On Thu, 13 Jan 2011 23:03:35 -0500, Steven Wawryk <[email protected]>
wrote:
On 14/01/11 02:25, Steven Schveighoffer wrote:
> On Wed, 12 Jan 2011 04:49:26 -0500, Steven Wawryk
<[email protected]>
> wrote:
>
>>
>> I like the direction you're taking but have some quibbles about
>> details. Specifically, I'd go for a more complete separation into
>> random-access code-unit ranges and bidirectional code-point ranges:
>
> Thanks for taking the time. I will respond to your points, but please
> make your rebuttals to the new thread I'm about to create with an
> updated string type.
>
>> I don't see a need for _charStart, opIndex, opSlice and codeUnits. If
>> the underlying T[] can be returned by a property, then these can be
>> done through the code-unit array, which is random-access.
>
> But that puts extra pain on the user for not much reason. Currently,
> strings slice in one operation, you are proposing that we slice in
three
> operations:
>
> 1. get the underlying array
myString vs myString.data
> 2. slice it
Same for both.
> 3. reconstruct a string based on the slice.

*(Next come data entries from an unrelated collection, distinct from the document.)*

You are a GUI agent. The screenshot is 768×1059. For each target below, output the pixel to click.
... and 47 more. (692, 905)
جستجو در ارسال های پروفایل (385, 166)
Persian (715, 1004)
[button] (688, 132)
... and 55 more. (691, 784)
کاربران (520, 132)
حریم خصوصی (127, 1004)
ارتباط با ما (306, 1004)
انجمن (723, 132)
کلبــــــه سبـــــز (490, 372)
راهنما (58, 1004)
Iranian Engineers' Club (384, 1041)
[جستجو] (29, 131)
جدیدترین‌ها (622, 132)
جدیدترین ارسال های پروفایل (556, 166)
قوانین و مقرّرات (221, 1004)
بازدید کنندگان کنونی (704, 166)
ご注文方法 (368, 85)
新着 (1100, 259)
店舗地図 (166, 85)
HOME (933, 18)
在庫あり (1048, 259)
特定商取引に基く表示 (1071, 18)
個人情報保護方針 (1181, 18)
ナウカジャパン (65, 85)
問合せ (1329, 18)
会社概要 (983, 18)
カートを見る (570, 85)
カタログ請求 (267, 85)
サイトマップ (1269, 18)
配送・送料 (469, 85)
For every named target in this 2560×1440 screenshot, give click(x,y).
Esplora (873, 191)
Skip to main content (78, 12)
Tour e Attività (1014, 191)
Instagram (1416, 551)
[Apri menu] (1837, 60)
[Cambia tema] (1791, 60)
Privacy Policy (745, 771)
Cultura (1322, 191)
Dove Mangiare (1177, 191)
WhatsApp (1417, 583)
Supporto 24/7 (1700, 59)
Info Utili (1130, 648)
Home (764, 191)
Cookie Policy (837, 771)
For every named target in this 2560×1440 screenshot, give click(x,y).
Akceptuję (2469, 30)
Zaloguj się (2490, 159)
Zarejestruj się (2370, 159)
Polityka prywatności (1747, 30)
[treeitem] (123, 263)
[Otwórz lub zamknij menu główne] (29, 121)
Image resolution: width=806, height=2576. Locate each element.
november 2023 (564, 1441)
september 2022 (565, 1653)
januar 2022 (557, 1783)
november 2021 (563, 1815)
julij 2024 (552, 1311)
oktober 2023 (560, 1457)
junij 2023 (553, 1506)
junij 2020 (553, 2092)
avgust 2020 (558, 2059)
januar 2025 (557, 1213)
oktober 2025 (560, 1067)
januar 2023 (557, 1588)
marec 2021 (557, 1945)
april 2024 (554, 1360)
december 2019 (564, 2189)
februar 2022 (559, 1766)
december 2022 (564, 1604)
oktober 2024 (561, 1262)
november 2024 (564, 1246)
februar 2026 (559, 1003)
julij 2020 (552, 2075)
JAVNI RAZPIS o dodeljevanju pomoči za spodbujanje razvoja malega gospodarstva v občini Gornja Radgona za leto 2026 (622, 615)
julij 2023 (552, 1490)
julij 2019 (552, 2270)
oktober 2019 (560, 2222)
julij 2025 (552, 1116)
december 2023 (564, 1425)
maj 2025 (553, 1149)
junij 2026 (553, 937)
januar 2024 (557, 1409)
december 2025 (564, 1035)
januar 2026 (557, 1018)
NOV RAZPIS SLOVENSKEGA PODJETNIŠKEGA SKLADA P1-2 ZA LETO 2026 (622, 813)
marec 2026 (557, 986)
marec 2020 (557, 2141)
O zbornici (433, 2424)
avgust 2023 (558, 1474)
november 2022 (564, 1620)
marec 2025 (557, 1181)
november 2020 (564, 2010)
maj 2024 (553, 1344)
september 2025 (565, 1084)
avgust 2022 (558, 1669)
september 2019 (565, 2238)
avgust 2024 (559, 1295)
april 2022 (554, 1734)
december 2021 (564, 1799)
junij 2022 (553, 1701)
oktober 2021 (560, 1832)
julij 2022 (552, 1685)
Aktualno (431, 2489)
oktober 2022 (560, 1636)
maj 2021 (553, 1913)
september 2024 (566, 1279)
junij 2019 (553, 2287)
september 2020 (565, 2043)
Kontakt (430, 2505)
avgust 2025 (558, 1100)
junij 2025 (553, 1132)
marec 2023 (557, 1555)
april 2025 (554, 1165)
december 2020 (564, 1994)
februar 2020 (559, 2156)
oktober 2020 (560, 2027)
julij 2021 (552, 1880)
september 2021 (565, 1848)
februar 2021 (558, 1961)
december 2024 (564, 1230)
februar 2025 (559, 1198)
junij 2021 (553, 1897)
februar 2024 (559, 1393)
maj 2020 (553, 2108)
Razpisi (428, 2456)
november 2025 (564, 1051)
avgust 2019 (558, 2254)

myOtherString = find(myString, 'x');
vs
myOtherString = find(myString.data, 'x');
You may see extra pain. I see extra control. The user is making it
explicit at what level (code-unit/code-point/grapheme/whatever) of range
he/she wants the called algorithm to be working on.
Exactly, that is what my string type allows. You can either do it at the
code-point (and probably grapheme, discussion in progress) level, or you
can do it at the code-unit level. I don't see how restricting the user to
only doing it at the code-unit level is not more painful.
> Plus, if you remove opIndex, you are restricting the usefulness of the
> range. Note that this string type already will decode dchars out of
the
> front and back, why not just give that ability to the middle of the
string?
Because at the code-point level it *isn't* a random-access range and the
index makes no sense at the code-point level, only at the code-unit
level. It's encouraging the confusion of 2 distinctly different
abstractions or "views" of the same data. All the slicing and indexing
you're artificially putting in the code-point range is already available
in the code-unit range, and its only benefit is to allow the user to
save typing ".data".
I respectfully disagree. A stream built on fixed-sized units, but with
variable length elements, where you can determine the start of an element
in O(1) time given a random index absolutely provides random-access. It
just doesn't provide length.
You are also forgetting one thing, the main reason why a string type is
better than the array -- it's possible to slice a code-unit array using
indexes that create an invalid range. With my type it is not possible to
do that (it throws an exception). We want the basic user to use strings
properly (and inform them of their errors at the site of the error), and
if an advanced user wants more control, they can jump down to the
code-unit level by accessing the data property.
- other Steve
hehe, you can be Steve' :)
-Steve